## EXERCISE
Nothing outside the range below should be printed. Output exactly the lines from the line with "You are a computer-use agent. Screen" to the line with "Given: Select the TUE, NOV 04, 2025 date", both included.

── SUPPLIED RECORDS ──

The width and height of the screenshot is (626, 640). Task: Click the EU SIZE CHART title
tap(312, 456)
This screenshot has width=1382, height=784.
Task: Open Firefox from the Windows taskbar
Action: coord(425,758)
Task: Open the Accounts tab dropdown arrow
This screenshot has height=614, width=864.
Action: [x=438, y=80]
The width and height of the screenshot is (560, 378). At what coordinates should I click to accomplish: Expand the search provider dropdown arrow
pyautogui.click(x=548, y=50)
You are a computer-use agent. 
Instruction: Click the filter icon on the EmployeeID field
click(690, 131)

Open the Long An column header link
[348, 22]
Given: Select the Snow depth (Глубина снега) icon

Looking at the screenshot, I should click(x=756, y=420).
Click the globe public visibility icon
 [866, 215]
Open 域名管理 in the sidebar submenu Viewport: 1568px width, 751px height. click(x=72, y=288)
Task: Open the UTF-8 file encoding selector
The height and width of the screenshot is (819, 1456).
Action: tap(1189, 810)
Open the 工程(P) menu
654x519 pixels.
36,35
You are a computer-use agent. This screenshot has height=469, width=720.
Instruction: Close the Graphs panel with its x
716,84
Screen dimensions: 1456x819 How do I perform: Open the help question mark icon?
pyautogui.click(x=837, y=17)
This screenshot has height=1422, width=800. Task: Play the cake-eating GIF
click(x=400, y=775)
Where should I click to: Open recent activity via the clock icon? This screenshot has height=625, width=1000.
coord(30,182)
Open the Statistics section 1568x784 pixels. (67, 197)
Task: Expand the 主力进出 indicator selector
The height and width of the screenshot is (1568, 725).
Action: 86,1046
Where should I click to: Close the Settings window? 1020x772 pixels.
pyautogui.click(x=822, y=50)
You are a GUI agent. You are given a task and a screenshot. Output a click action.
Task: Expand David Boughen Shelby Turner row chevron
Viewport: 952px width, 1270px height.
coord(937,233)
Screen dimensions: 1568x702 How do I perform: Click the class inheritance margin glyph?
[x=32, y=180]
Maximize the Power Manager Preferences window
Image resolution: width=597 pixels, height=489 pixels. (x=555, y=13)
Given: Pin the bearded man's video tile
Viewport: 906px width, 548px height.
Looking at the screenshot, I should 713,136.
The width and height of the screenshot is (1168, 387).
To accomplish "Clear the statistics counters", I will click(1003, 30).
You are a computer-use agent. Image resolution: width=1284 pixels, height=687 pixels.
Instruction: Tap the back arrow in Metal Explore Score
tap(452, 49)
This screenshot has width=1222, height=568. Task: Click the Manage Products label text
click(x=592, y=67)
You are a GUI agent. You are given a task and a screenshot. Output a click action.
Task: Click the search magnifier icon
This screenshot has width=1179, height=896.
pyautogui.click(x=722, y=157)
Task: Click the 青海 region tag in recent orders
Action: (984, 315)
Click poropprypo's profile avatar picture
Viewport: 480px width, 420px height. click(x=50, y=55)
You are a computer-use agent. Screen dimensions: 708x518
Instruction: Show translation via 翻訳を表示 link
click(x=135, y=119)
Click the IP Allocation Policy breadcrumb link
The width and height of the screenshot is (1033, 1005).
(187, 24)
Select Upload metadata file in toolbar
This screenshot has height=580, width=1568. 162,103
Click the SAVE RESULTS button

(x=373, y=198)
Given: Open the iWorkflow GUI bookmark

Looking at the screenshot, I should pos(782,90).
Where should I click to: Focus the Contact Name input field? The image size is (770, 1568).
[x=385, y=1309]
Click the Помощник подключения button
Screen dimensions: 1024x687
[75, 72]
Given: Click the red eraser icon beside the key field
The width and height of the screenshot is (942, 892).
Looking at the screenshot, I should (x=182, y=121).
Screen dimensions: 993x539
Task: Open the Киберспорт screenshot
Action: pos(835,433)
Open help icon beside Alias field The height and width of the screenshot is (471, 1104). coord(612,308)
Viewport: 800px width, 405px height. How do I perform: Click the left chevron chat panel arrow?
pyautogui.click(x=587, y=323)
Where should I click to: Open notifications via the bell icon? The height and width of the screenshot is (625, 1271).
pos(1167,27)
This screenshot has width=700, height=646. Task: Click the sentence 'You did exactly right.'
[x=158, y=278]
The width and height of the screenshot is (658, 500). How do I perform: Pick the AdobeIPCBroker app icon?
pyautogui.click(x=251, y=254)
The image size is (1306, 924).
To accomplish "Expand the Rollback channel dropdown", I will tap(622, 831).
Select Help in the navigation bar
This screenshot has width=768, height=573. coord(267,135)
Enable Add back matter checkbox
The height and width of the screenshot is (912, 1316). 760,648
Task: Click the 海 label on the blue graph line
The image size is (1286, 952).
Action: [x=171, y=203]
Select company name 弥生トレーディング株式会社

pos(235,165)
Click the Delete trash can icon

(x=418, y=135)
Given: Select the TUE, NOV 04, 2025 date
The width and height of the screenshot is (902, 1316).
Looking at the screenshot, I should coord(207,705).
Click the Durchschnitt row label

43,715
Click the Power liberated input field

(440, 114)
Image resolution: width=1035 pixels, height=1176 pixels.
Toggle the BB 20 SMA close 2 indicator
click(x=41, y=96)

───

## EXERCISE ANSWER
You are a computer-use agent. Screen dimensions: 708x518
Instruction: Show translation via 翻訳を表示 link
click(x=135, y=119)
Click the IP Allocation Policy breadcrumb link
The width and height of the screenshot is (1033, 1005).
(187, 24)
Select Upload metadata file in toolbar
This screenshot has height=580, width=1568. 162,103
Click the SAVE RESULTS button

(x=373, y=198)
Given: Open the iWorkflow GUI bookmark

Looking at the screenshot, I should pos(782,90).
Where should I click to: Focus the Contact Name input field? The image size is (770, 1568).
[x=385, y=1309]
Click the Помощник подключения button
Screen dimensions: 1024x687
[75, 72]
Given: Click the red eraser icon beside the key field
The width and height of the screenshot is (942, 892).
Looking at the screenshot, I should (x=182, y=121).
Screen dimensions: 993x539
Task: Open the Киберспорт screenshot
Action: pos(835,433)
Open help icon beside Alias field The height and width of the screenshot is (471, 1104). coord(612,308)
Viewport: 800px width, 405px height. How do I perform: Click the left chevron chat panel arrow?
pyautogui.click(x=587, y=323)
Where should I click to: Open notifications via the bell icon? The height and width of the screenshot is (625, 1271).
pos(1167,27)
This screenshot has width=700, height=646. Task: Click the sentence 'You did exactly right.'
[x=158, y=278]
The width and height of the screenshot is (658, 500). How do I perform: Pick the AdobeIPCBroker app icon?
pyautogui.click(x=251, y=254)
The image size is (1306, 924).
To accomplish "Expand the Rollback channel dropdown", I will tap(622, 831).
Select Help in the navigation bar
This screenshot has width=768, height=573. coord(267,135)
Enable Add back matter checkbox
The height and width of the screenshot is (912, 1316). 760,648
Task: Click the 海 label on the blue graph line
The image size is (1286, 952).
Action: [x=171, y=203]
Select company name 弥生トレーディング株式会社

pos(235,165)
Click the Delete trash can icon

(x=418, y=135)
Given: Select the TUE, NOV 04, 2025 date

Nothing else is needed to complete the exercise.